As Africa rapidly adopted technology, the continent saw its internet penetration rate rise from 9.6% in 2010 to 33% in 2021.[2] While this growth has unlocked significant opportunities, it has also heightened the continent’s exposure to cyber threats. Cyber-attacks targeting African states have been diverse in scope, impacting government agencies, financial institutions, critical infrastructure, and electoral commissions, often with devastating effects. The Global Threat Index for June 2024 highlights that Africa experienced the highest volume of attacks, with organizations experiencing about 2,960 cyber-attacks weekly. Ethiopia ranked second globally and first in Africa, underscoring the continent’s heightened vulnerability to cyber threats.[3]

This vulnerability is not just a statistical concern—it has played out in real-world incidents that have targeted national security and critical infrastructure. Just a few examples: In June 2020 numerous Ethiopian government websites were hacked to create a multi-faceted pressure on Ethiopia to target and create difficulties in its operation of the Grand Ethiopian Renaissance Dam[4]. This was later attributed to an Egyptian-based hacking group. South Africa experienced a major cyber-attack in July 2019 on its electricity utility[5] while Ghana reported a series of cyber-attacks on its IT systems ahead of elections in 2020[6].

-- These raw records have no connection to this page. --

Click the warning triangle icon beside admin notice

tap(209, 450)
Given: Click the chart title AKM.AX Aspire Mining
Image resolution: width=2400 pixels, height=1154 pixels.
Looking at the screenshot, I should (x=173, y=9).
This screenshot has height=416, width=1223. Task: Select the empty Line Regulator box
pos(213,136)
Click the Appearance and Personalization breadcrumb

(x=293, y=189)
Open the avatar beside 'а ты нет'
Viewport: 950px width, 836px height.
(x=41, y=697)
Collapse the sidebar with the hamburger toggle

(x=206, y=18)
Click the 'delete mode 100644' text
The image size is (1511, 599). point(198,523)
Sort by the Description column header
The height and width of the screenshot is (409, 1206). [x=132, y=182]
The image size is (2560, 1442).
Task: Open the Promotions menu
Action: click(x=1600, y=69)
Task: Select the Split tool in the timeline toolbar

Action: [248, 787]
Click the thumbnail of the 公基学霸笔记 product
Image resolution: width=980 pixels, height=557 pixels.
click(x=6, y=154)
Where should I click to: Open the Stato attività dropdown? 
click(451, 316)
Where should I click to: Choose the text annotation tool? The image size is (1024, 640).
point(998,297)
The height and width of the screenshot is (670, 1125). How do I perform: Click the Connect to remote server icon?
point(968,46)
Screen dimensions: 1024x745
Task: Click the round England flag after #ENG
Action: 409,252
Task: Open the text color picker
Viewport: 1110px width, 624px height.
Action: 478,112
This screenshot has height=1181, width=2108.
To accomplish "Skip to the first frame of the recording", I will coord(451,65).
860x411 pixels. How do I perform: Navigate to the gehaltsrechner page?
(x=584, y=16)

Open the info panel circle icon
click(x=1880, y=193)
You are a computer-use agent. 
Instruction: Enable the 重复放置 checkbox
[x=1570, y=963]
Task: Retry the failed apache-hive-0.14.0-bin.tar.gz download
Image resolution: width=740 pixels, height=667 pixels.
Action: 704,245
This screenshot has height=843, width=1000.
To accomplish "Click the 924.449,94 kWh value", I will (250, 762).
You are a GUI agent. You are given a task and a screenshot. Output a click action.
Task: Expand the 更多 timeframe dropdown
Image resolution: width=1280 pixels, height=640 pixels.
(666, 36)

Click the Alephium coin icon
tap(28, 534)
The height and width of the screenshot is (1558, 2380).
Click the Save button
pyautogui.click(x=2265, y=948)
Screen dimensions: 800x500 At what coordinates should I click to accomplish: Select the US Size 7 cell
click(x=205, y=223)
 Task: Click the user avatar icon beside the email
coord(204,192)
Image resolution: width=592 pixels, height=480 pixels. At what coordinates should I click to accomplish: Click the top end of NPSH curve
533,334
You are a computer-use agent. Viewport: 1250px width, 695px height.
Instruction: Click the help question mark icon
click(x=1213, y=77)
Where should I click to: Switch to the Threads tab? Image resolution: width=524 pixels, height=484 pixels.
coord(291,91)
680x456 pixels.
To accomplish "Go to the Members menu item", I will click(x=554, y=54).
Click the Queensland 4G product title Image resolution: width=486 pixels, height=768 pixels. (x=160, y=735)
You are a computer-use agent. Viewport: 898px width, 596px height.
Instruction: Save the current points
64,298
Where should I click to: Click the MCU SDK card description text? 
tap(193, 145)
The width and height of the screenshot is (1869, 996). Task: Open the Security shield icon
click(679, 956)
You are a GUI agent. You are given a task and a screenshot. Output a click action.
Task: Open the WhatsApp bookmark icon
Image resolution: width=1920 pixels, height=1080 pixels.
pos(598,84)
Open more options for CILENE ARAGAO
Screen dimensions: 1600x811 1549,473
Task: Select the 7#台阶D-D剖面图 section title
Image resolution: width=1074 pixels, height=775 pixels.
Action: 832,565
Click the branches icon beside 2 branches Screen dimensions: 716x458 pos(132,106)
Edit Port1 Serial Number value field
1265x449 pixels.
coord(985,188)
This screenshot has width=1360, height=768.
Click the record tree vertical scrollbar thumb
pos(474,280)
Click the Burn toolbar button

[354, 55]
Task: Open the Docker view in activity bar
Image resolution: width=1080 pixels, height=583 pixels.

While technical solutions are fundamental in reducing vulnerability against cyber threats, actively using diplomacy as a tool to reduce such cyber risks remains essential, advocating for a more holistic approach that leverages the full range of tools available. In fact, cyber threats frequently stem from geopolitical tensions between state and non-state entities, that present themselves in the form of cross-border actors targeting critical state infrastructure. Diplomacy is therefore essential for promoting international cooperation. Through diplomatic channels, countries can negotiate agreements on cyber norms and approach cyber security from a unified front.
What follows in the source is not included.